In this documentation, we will cover
- Problem Discussion
- Common Database problems and solutions.
- What is Database Replication?
- When do you need this?
- MySQL DB Replication (1 master and 2 slaves) on Docker
- Load Balancing them using ProxySQL on Docker
- Sending Request from our Spring Boot Application.
- Observe the Query Execution in the Master and Slave's General log
Let's say, you have a single relational databases instance and you are probably building a web application. So you need a web server and a Web Developement Framework such as Spring Boot, django, nodejs bla bla. Your web application that essentially speaks to HTTP protocol that talks to the browser or some HTTP clients to execute the api endpoints and those apis eventually executing Read/Write operation to the database.
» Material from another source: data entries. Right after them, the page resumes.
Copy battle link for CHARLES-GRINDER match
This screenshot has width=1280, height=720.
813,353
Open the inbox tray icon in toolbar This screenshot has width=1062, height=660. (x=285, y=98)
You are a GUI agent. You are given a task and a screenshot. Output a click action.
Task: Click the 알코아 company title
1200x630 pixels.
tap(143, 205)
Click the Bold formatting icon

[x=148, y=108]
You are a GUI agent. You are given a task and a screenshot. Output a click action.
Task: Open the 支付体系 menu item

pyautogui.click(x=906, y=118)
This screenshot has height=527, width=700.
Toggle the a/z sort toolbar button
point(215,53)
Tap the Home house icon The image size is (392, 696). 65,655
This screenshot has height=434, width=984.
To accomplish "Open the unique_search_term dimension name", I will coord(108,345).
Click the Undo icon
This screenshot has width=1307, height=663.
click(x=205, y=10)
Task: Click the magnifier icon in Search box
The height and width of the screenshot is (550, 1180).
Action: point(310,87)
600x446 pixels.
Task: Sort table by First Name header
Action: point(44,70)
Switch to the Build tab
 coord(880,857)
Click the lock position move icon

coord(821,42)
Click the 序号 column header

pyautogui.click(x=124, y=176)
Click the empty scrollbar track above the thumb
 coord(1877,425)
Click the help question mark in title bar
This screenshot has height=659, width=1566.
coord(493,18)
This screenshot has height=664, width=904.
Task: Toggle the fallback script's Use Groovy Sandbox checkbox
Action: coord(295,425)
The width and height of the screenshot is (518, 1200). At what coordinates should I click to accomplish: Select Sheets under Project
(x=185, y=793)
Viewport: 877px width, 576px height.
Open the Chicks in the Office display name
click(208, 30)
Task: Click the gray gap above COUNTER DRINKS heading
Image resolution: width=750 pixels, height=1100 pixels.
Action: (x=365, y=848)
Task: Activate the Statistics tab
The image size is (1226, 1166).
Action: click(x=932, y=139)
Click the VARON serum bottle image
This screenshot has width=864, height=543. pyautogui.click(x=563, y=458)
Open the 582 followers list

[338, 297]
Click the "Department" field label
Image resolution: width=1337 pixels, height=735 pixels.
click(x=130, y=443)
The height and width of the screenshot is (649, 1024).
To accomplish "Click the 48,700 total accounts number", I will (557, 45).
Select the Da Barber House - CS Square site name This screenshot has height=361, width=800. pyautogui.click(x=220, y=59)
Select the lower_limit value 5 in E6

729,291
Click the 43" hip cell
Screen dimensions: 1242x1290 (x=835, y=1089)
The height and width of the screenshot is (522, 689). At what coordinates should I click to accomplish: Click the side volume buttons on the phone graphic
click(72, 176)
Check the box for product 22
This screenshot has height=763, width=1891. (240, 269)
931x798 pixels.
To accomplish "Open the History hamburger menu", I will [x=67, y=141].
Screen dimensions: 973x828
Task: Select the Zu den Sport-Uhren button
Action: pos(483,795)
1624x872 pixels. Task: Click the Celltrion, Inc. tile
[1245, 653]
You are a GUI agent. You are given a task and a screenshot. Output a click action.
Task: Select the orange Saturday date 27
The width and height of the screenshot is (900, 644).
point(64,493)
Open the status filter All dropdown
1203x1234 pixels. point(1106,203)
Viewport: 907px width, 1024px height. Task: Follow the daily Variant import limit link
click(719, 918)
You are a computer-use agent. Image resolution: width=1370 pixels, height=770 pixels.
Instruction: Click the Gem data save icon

Assume, your database is getting reads/write requests from the client. For example a read request: SELECT * FROM products WHERE price < 5000
. Your application was working smoothly but as the time passed the you have noticed your query is performing slow, it's not much faster as earlier. It's taking some times which may reduce the user-experience.
But what's the problem here ?
Your product tables is growing larger in course of time and when you are executing the query above, it's doing a Full Table Scan
which basically a Linear Search operation ( Time Complexity O(n)
). So you can say, ok fine I'm gonna add an Index to price
column and my beautiful databse will arrange it in a Balanced Binary Tree
or a B-Tree
where the Tree Balances itself when a new record Inserted, Deleted or Updated the existing column value each time, to make the Read operations faster in O(log n)
Time Complexity where “n” is the total number of elements in the B-Tree. But the balancing tree has a cost, besides renge query (SELECT job FROM products WHERE price BETWEEN 5000 AND 10000
) is not effecient in B-Tree
, hence B+ Tree
comes into the picture. But still, what if you have 1 millions records in the products
table and you just have inserted a new record and bam!! Your DB is doing so much work to re-balance
the large Tree.
So, What can you do now ? Ok, You can do table Partitioning based on id
let's say, because the id
use-case fits best here. Partitioning is a technique to subdivide objects into smaller pieces. It actually breaks the huge table into many different partiotion tables by range depending on the partiotion key and these partition tables are again mapped by the <KEY, VALUE>
pair where the partition_key as the KEY and partition_table_reference as the VALUE of the map.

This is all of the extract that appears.